In his kitchen, he sat down and had a few drinks. His head throbbed. Dispose. Problem. He had a few more and then walked up the street to the home of his pal Walter Martineck. Lights shone through the front window, so he knocked on the door.

Wally opened the door, and Morphey blurted out, "I think I just helped move Stacy with Drew."

Wally tried to follow what he was saying, but Morphey was drunk and rambling, nearly incoherent. He kept trying to push a handful of money onto his pal. Wally refused and asked where the cash had come from. Morphey wouldn't say. He left his friend standing mystified in the doorway and walked back to his own house.

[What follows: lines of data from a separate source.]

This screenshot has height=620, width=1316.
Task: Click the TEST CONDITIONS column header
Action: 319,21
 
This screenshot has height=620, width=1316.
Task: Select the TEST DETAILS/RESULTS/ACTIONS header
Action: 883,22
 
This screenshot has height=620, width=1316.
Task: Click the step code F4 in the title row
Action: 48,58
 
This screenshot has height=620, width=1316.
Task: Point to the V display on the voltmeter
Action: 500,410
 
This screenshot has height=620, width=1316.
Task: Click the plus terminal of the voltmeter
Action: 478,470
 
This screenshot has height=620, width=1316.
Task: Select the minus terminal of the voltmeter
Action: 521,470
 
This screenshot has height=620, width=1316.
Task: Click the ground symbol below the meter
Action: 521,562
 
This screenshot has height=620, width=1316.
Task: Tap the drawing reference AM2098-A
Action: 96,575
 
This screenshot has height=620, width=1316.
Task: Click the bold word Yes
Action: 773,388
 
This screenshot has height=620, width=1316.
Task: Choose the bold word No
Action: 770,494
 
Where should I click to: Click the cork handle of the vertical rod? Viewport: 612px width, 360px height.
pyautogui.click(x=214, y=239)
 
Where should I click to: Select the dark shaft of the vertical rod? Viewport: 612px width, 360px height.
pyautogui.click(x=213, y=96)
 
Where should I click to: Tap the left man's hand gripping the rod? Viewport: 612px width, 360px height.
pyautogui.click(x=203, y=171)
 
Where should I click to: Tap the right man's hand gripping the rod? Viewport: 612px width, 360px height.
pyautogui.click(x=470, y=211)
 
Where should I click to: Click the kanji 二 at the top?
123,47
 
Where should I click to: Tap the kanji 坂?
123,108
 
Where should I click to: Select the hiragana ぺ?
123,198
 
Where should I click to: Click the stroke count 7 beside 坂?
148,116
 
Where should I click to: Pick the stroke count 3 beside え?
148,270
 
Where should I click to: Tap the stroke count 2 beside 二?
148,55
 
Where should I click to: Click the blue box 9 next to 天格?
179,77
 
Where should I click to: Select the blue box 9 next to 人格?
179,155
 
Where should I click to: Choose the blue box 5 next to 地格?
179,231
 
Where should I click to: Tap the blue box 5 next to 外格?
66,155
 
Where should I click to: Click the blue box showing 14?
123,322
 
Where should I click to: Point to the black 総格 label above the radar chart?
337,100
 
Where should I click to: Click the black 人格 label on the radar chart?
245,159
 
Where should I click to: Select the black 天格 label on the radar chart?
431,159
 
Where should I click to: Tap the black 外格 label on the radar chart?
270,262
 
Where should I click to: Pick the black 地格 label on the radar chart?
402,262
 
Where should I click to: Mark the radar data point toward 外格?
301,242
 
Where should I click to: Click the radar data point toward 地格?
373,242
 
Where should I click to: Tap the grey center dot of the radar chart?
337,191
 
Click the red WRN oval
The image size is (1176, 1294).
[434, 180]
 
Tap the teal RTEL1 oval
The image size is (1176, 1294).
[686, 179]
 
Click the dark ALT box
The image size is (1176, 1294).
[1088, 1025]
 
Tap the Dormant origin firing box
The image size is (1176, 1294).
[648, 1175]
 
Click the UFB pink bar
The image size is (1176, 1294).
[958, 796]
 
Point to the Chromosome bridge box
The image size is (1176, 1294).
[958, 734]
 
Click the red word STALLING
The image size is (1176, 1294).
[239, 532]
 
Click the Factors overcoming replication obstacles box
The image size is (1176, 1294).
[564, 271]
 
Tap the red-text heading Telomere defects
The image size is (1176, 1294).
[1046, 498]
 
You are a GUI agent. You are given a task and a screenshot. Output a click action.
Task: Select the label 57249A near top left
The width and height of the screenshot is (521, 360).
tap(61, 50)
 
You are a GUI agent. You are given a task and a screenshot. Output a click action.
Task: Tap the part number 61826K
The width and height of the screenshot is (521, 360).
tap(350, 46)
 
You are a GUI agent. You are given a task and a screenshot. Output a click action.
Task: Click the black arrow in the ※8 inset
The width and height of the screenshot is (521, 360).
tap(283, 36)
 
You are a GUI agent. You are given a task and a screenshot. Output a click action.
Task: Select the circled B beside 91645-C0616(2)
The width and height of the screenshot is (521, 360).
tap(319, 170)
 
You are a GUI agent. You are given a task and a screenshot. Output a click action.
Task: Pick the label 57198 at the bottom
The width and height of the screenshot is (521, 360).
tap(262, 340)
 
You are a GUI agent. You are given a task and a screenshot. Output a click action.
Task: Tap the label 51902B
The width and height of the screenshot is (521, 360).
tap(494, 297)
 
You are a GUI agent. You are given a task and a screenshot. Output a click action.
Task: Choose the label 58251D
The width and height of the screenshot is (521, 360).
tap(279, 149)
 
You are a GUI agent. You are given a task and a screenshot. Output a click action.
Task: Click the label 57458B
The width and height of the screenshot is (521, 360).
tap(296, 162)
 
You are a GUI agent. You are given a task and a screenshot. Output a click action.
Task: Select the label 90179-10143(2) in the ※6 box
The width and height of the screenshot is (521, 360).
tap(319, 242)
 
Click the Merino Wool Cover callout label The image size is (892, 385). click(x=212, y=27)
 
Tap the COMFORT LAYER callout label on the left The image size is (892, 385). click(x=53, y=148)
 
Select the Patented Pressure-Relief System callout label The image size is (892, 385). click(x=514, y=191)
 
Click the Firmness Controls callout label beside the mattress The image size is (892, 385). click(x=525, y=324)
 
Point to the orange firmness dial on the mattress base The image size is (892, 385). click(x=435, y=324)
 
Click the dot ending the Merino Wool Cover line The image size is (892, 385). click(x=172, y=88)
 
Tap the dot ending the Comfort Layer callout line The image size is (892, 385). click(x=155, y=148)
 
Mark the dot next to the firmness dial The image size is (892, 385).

When he woke up the next morning, his girlfriend told him something that he already knew, no matter how much he tried to convince himself otherwise. So he went back to bed and tried to forget; he tried to pretend that it had never happened.

When he awoke the second time and couldn't fall back to sleep, Morphey swallowed a handful of pills and chased them with what was left in a big plastic bottle of liquor. The rest of that day, October 29, 2007 -- the day that Stacy Peterson was reported missing, as his girlfriend had informed him in the morning -- was largely lost to Morphey. And as he gratefully drifted off again, he hoped the whole thing had been a bad dream.

Waking up in a hospital room in Naperville, the next town over, was no dream. Through his haze, he heard people saying he had tried to end it all with liquor and pills. He believed what these people were saying, never mind that he could not quite make out what they looked like. Whether he had intentionally tried to kill himself, which was entirely possible, or had simply overdone it trying to block out the terrible thoughts racing through his mind, Morphey didn't know or care. They gave him drugs to sleep, which was nice, but when the drugs wore off, an unwelcome consciousness returned.  He slept and woke, and upon one woozy resurfacing, Drew Peterson had materialized next to his bed.

Peterson, catching Morphey's eye, leaned over and asked, "How you feeling?"